Dans Nadia et les hippopotames (une version courte, diffusée sur arte, s'intitule Retiens la nuit), la réalisatrice évoque les grèves de la SNCF en 1995 (le film date de 1999), tournant parmi d'authentiques cheminots. Si les évenements décrits sont précis, et le propos politique affirmé, le film n'en invite pas moins à en ressentir les vibrations intimes. Il se passe de nuit, dans le froid et la promiscuité. Alors la solidarité du groupe devient autant physique que morale.

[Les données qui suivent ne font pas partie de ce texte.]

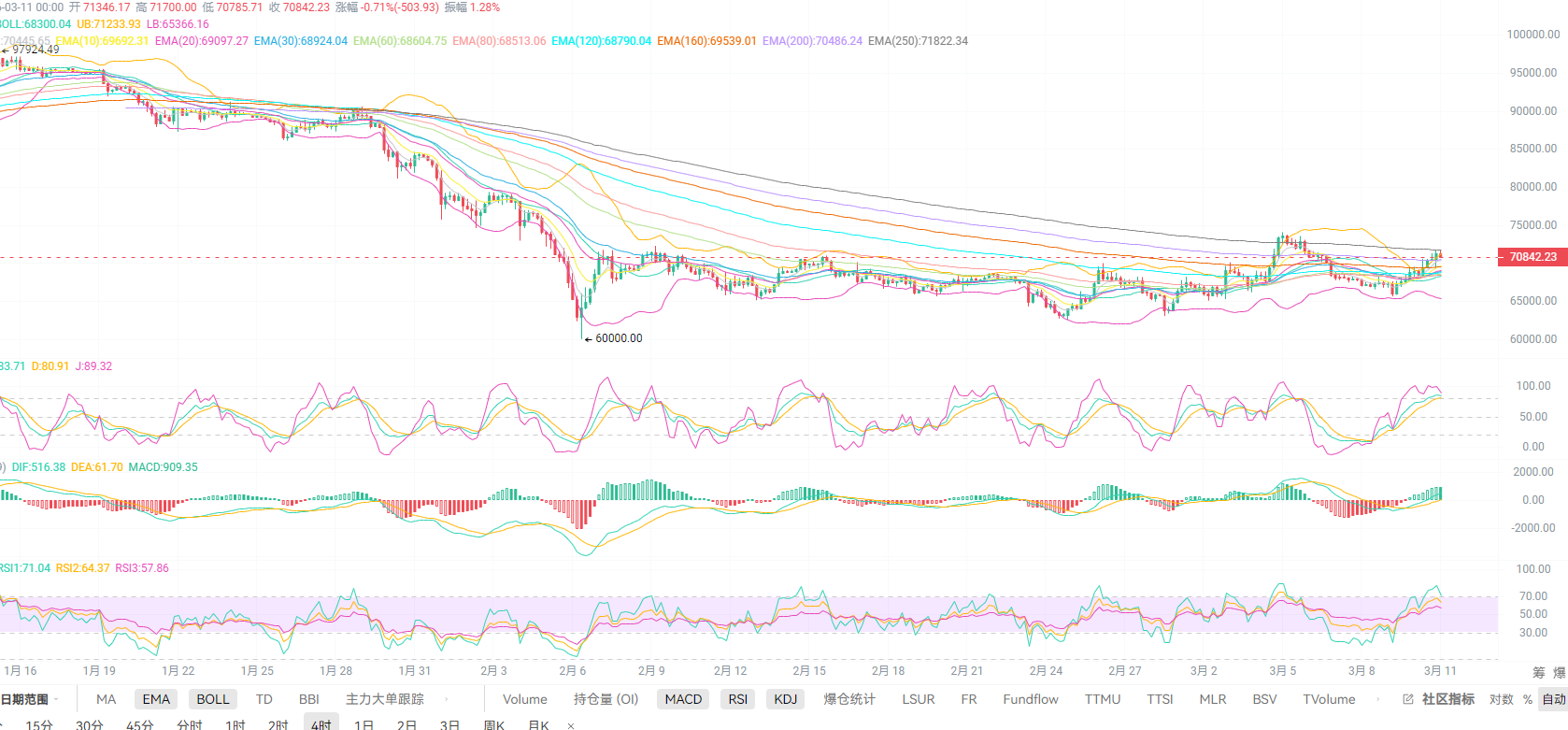
Task: Toggle percent (%) scale mode
Action: pos(1528,699)
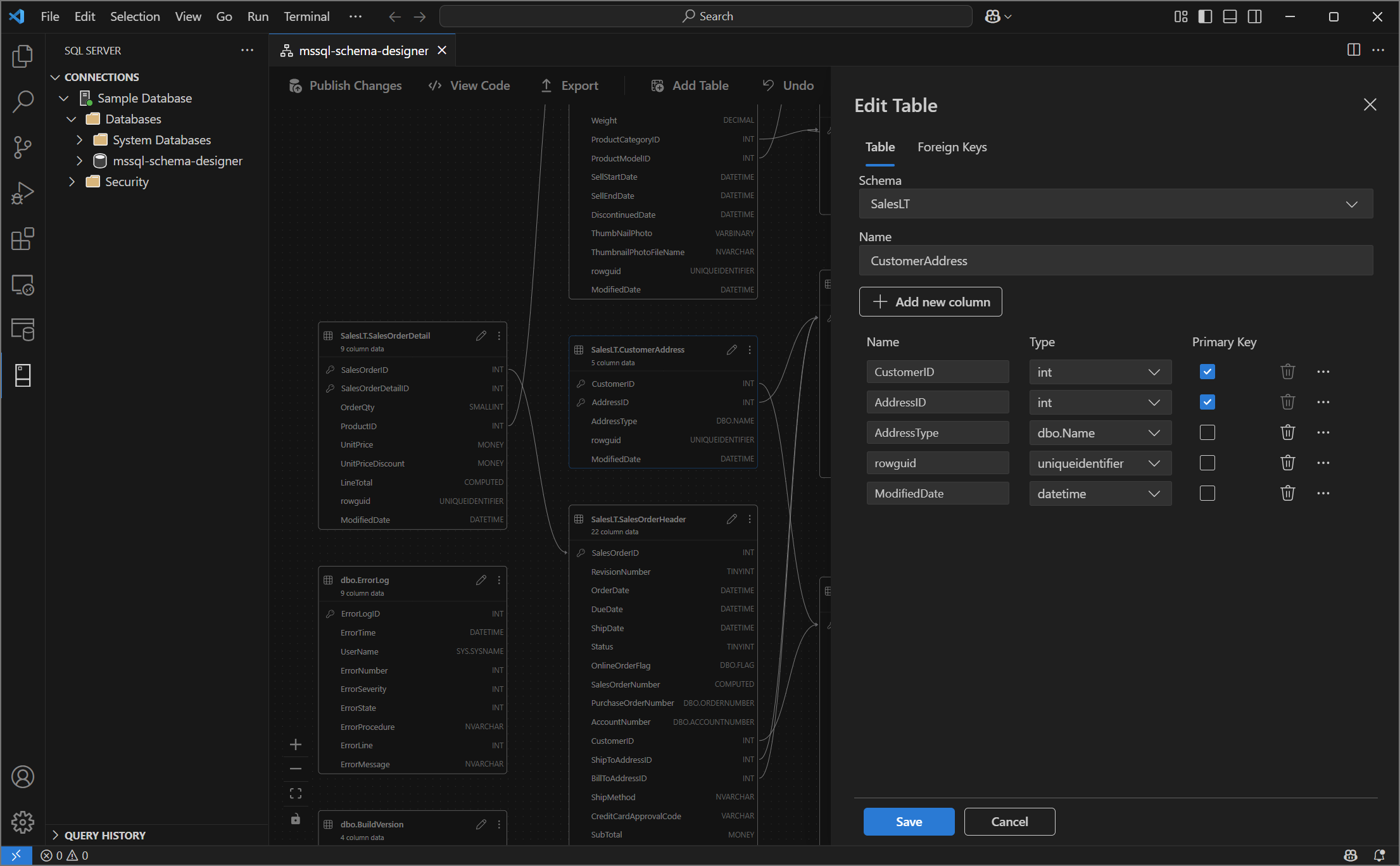The width and height of the screenshot is (1400, 866).
Task: Check the primary key box for ModifiedDate
Action: (x=1207, y=493)
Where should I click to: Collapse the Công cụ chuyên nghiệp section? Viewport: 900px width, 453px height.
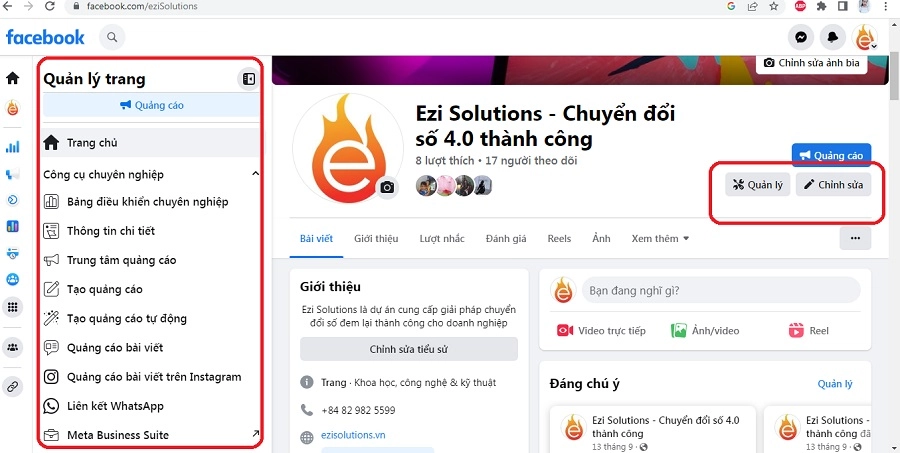point(256,174)
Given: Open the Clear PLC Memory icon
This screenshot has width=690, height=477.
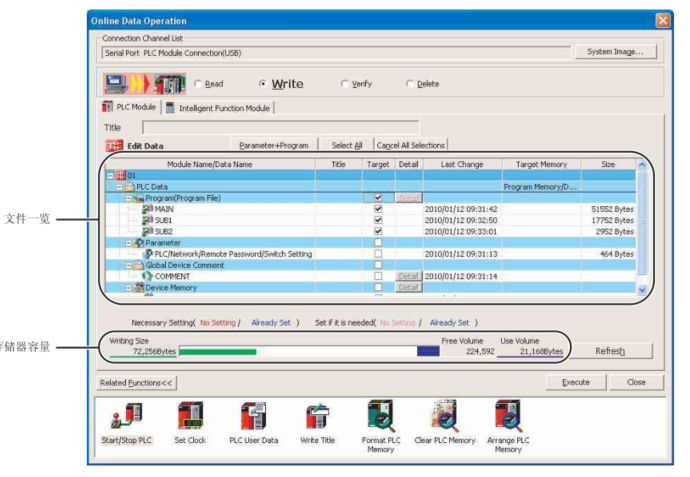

Dans Le Lait de la tendresse humaine, le groupe se dessine en réaction à un personnage absent : une jeune mère (Marilyne Canto) qui vient d'avoir un bébé, quitte, brusquement, sans explication, le domicile conjugal. Film en points de suspensions, labyrinthe familial... avec, pour guides, des acteurs qui se dépassent : Patrick Bruel, Yolande Moreau, Olivier Gourmet, Valeria Bruni-Tedeschi...

Ce goût pour les familles d'acteurs, hors clans, se retrouve dans Folle embellie où les fidèles de la cinéaste (Marilyne Canto, Yolande Moreau, Olivier Gourmet) côtoient des nouveaux venus qu'on a l'impression de découvrir pour la première fois (Miou Miou, Jean-Pierre Léaud, Morgane Marine qui fut l'adolescent des frères Dardenne pour Le Fils). Dominique Cabrera croit en la vertu des troupes de comédiens, ici particulèrement investis d'une mission délicate : nous embarquer dans l'inconnu, au creux d'une forêt symbolique, presque magique, jouant un groupe de fous échappés de leur asile grâce à un bombardement (le scénario s'inspire d'un fait divers qui eut lieu pendant la seconde guerre mondiale).

Ces incursions au cinéma ne sont pas un aboutissement pour la réalisatrice mais le prolongement d'une réflexion et d'une relation intime entretnue avec les images. Car la cinéaste met aussi en forme, en parallèle, un journal filmé (qui fut diffusé au cinéma : Demain et encore demain) ou des courts métrages comme une série noire pour la télévision (Quand la ville mord, avec Aïssa Maiga).